General: India Needs Ability to Wage Space War



NEW DELHI — India said that it needs a military space program to defend its satellites from threats like China's newly revealed ability to shoot down targets in orbit.

The comments by India's army chief raise the possibility of a regional race that could accelerate the militarization of space and heighten tensions between the Asian giants, who have been enjoying their warmest ties in decades.

India urgently needs to "optimize space applications for military purposes," Gen. Deepak Kapoor said Monday at a conference in New Delhi on using space for military purposes.

He noted that "the Chinese space program is expanding at an exponentially rapid pace in both offensive and defensive content."


His remarks were first reported by The Indian Express newspaper and confirmed by the Defense Ministry's spokesman on Tuesday.
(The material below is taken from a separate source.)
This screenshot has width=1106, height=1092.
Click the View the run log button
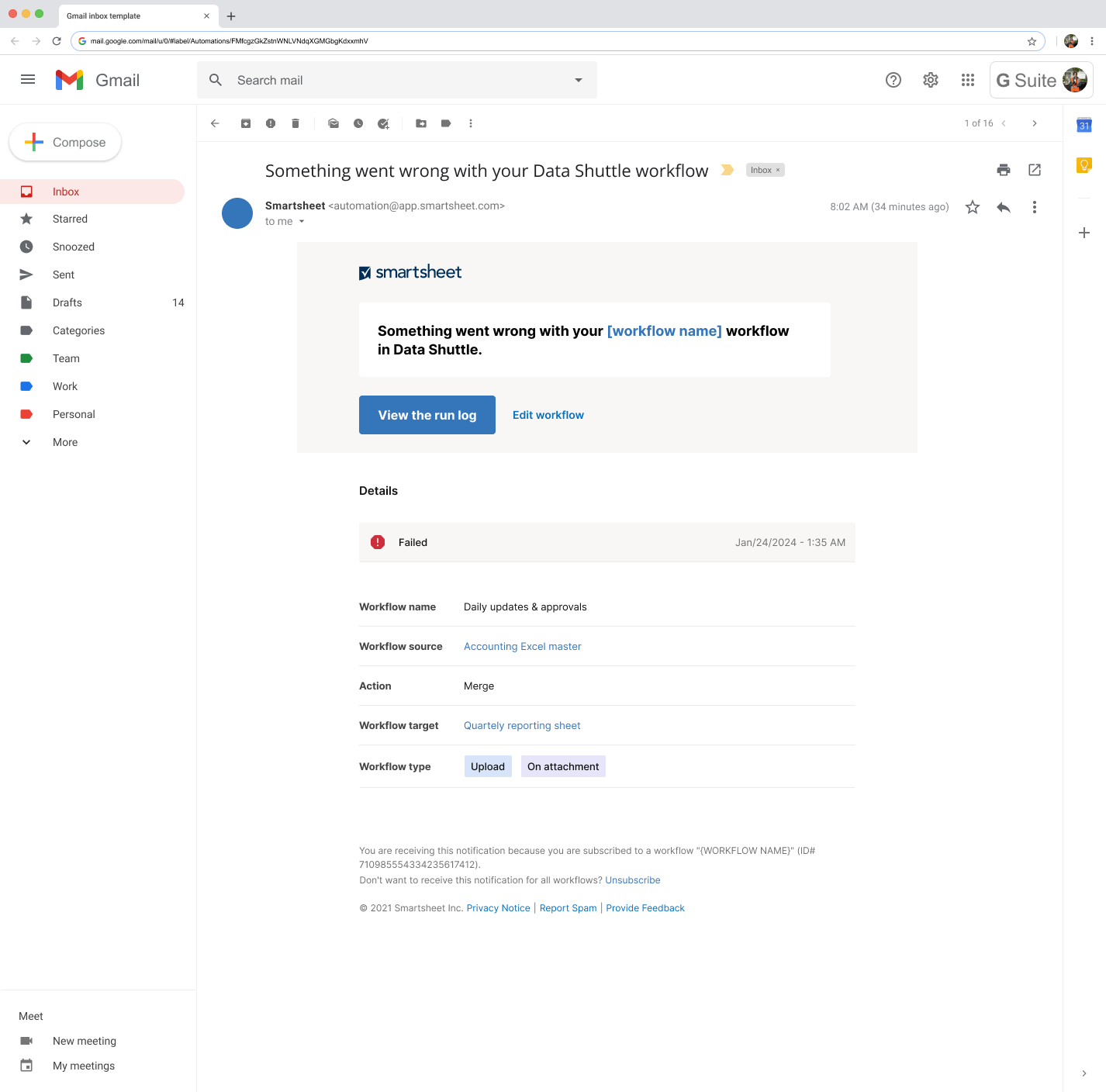(427, 415)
China destroyed one of its own defunct weather satellites with a ballistic missile in January, becoming the third country, after Russia and the U.S., to shoot down an object in orbit.
Related

In February the United States shot down a satellite that it said posed a threat as it fell to Earth. Kapoor did not mention that, singling out China in a statement analysts said was designed to send a clear message to Beijing.

"In an unsubtle way this is related to China," said Ashok Mehta, a retired Indian army general and leading strategic analyst.
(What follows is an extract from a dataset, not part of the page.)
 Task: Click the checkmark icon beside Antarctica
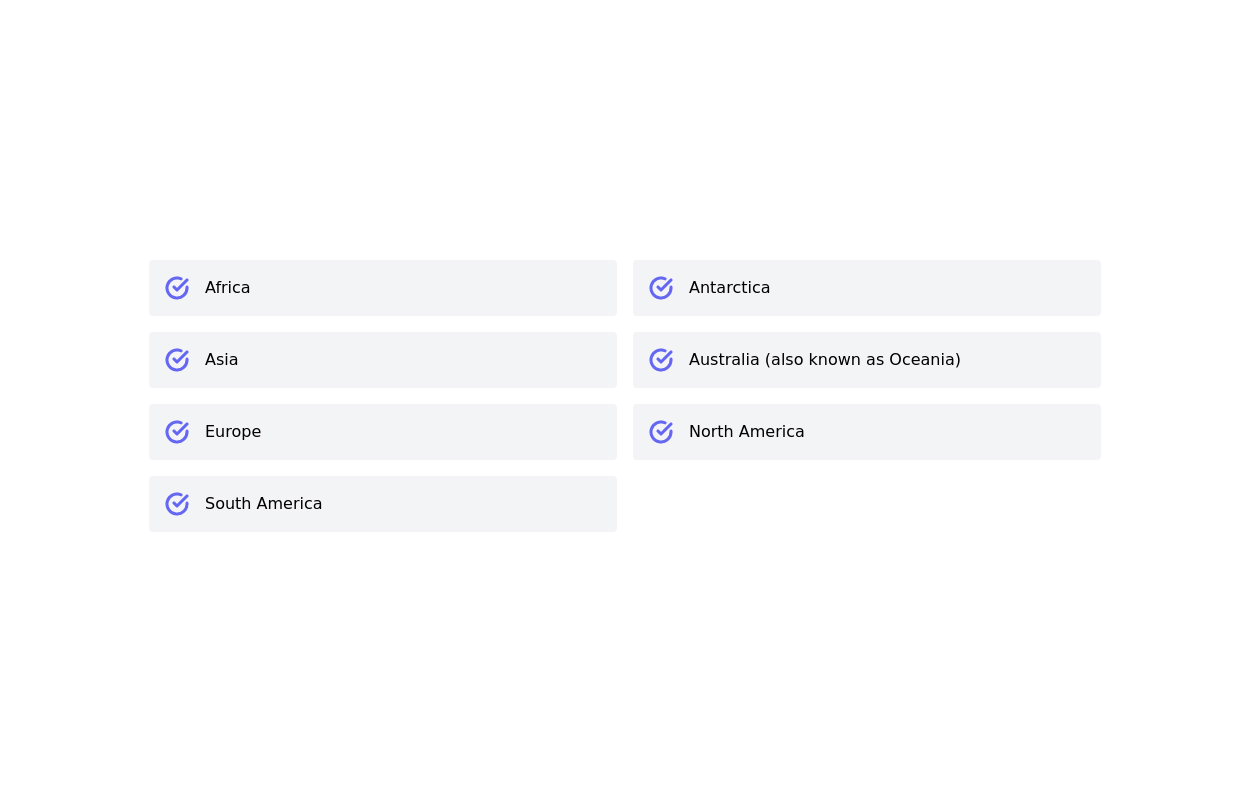coord(661,288)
Kapoor said that while militarization of space by India was at "a comparatively nascent stage," there was an urgent need for a military space command for "persistent surveillance and rapid response."
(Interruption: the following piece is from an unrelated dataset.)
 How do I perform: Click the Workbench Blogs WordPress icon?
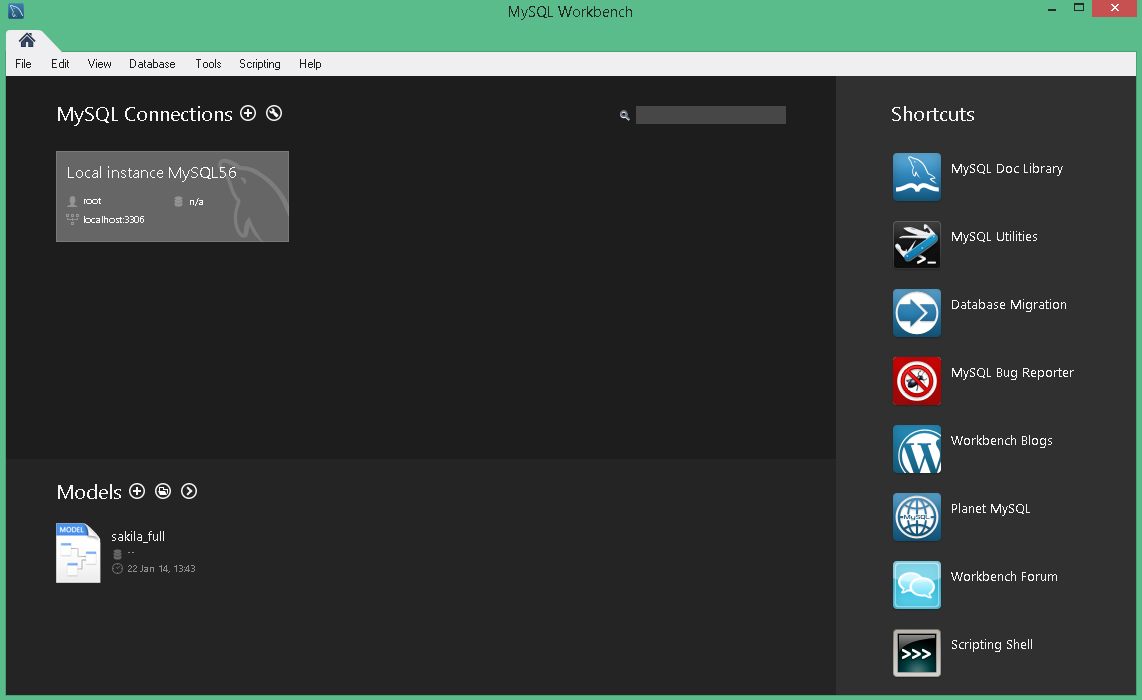tap(916, 449)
Army spokesman Lt. Col. Anil Kumar Mathur said, "We are not talking about deploying weapons, but about self-defense."

Neither man elaborated on their remarks.

The Indian military does not have its own dedicated spy satellites and uses civilian ones to gather imagery and other intelligence.

India has an advanced civilian space program and frequently launches both types of satellites for other countries, including an Israeli spy satellite in January.

Other Indian generals speaking at the conference said a military space race was almost certain.

"With time we will get sucked into a military race to protect our space assets and inevitably there will be a military contest in space," the Indian Express newspaper quoted Lt. Gen. H.S. Lidder as saying.

"In a life-and-death scenario, space will provide the advantage," said Lidder, who heads the military department that deals with space technology.

Ties between India and China — which together have one-third of the world's population — are at their closest since China defeated India in a brief 1962 border war. Last year, trade between India and China grew to $37 billion and their two armies conducted their first joint military exercise.

However, the two nations remain sharply divided over territorial claims dating back to the war. China claims India's northeastern state of Arunachal Pradesh and occupies a chunk of territory in Kashmir that Indian regards as its own.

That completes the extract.